La svolta a sinistra dell’America Latina un’opportunità d’apertura per il Governo Maduro

CARACAS – Non un assegno in bianco. La svolta a sinistra in America Latina rappresenta per il governo di Nicolás Maduro l’opportunità di lasciare alle spalle l’ostilità che ha caratterizzato le relazioni con i paesi della regione. Resta comunque la diffidenza verso una “democrazia illiberale” la cui legittimità è messa in discussione.

Gustavo Petro e Nicolás Maduro.

L’invito all’insediamento del presidente brasiliano “Lula” Da Silva rappresenta un nuovo inizio per il governo venezuelano che cerca di ristabilire rapporti diplomatici in un continente che fino a pochi mesi fa gli era ostile.

In un clima di estrema cautela e grande diffidenza, si sta sviluppando in questi giorni una dinamica che coinvolge il Paese. Il dialogo per la pace in Colombia, che ha il Venezuela come uno dei paesi garanti, la difesa e la conservazione dell’Amazzonia, che è una delle bandiere di Lula; l’esodo di venezuelani, che ha creato disagi sociali nei paesi limitrofi, sono tra le questioni in agenda che esigono una soluzione urgente.

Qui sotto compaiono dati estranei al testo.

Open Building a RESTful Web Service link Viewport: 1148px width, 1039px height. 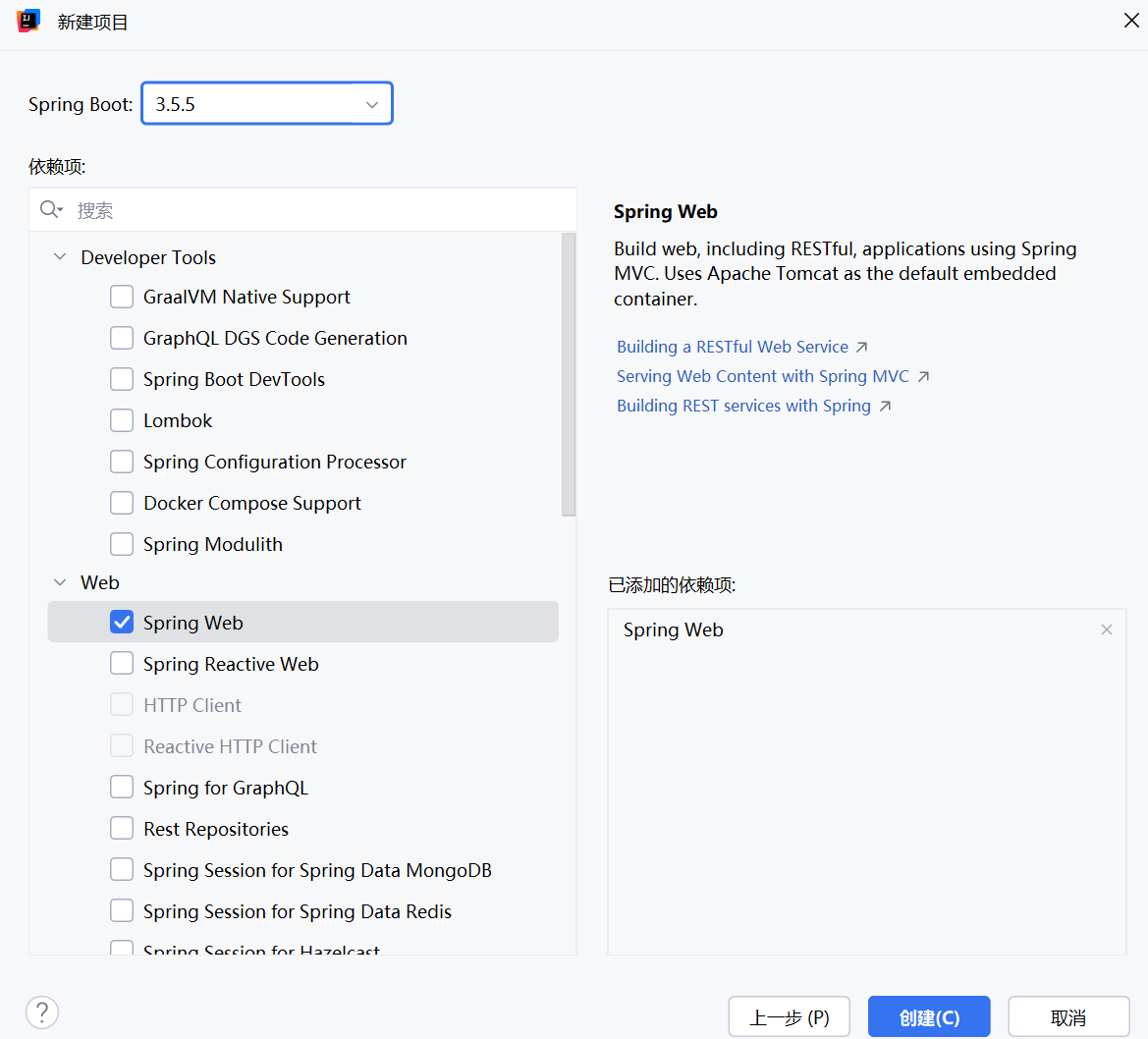click(732, 347)
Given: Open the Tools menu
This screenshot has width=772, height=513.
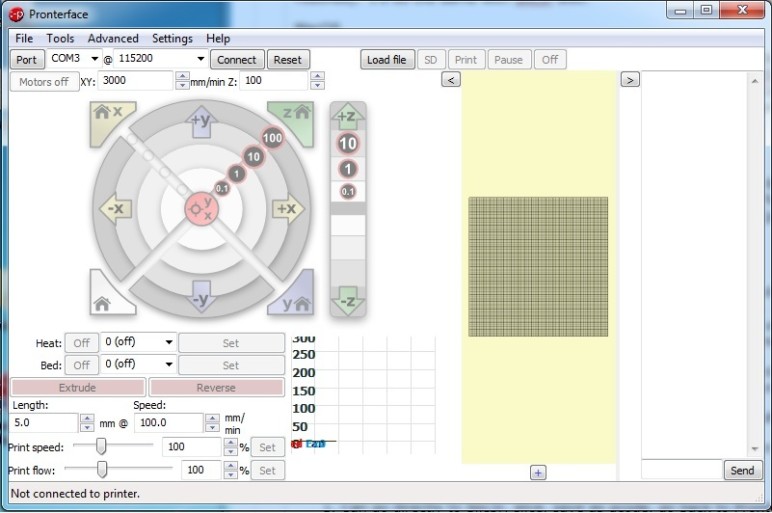Looking at the screenshot, I should 60,38.
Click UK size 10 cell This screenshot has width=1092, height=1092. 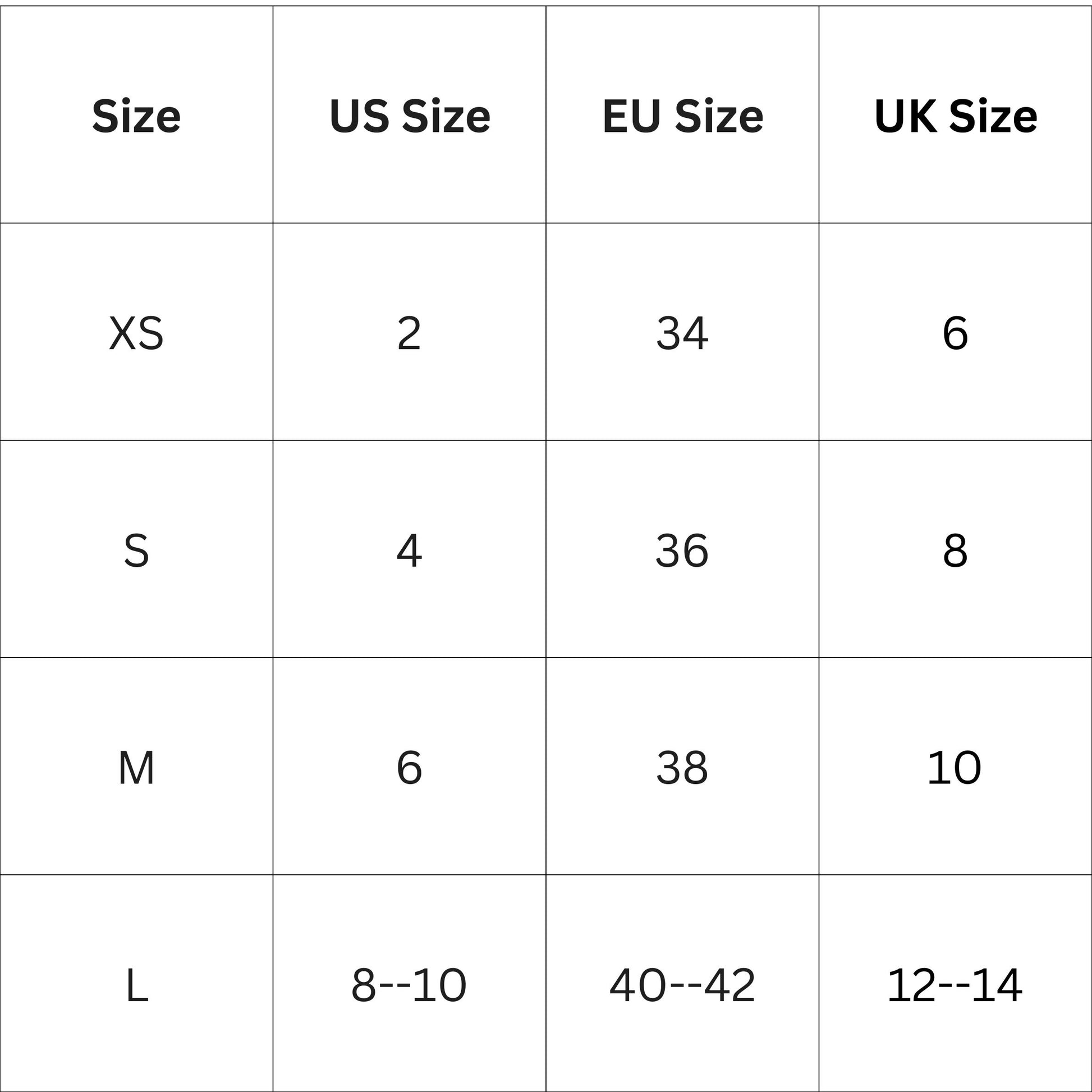click(x=955, y=768)
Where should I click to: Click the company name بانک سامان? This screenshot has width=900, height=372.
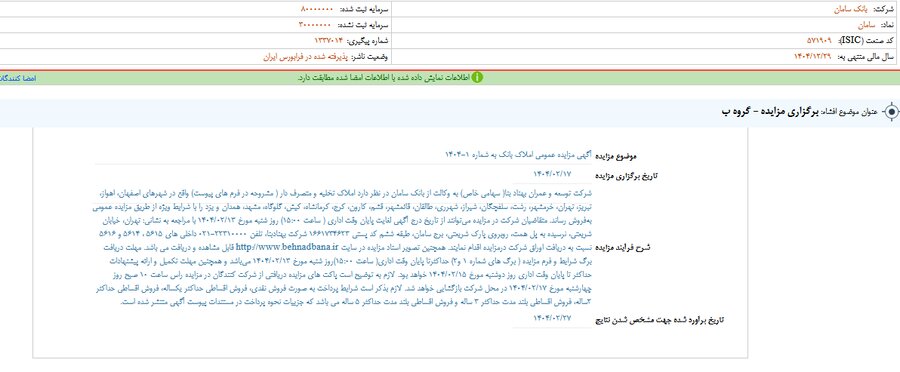tap(848, 10)
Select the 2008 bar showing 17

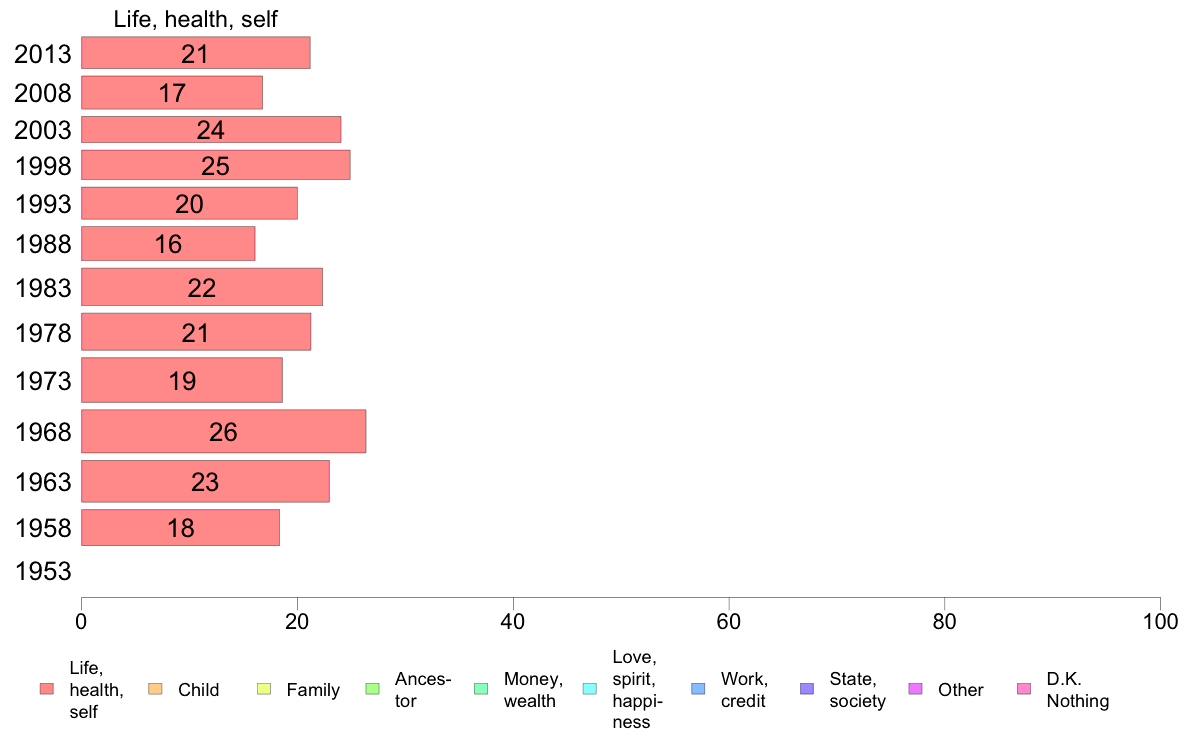(x=172, y=92)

Nicolás Maduro e “Lula” da Silva

Brasile e Colombia faranno molta attenzione a non interferire negli affari interni del Venezuela ma non pare siano disposti a chiudere un occhio di fronte alla violenza con la quale il Governo reprime l’opposizione, viola sistematicamente i diritti umani, tollera lo sviluppo di attività illecite. Neanche lo sembrerebbero a permettere che una volta ancora si svolgano elezioni senza garanzie di trasparenza. Il Venezuela, coincidono gli esperti nella materia, rappresenta un caso complesso.

Il ritorno di Lula permetterà al Governo una distensione nelle relazioni diplomatiche con il Brasile che potrebbero materializzarsi con la riapertura delle frontiere e progetti comuni. C’è da vedere se il risvolto positivo nelle relazioni politiche avrà riflessi positivi nell’ambito economico e sociale.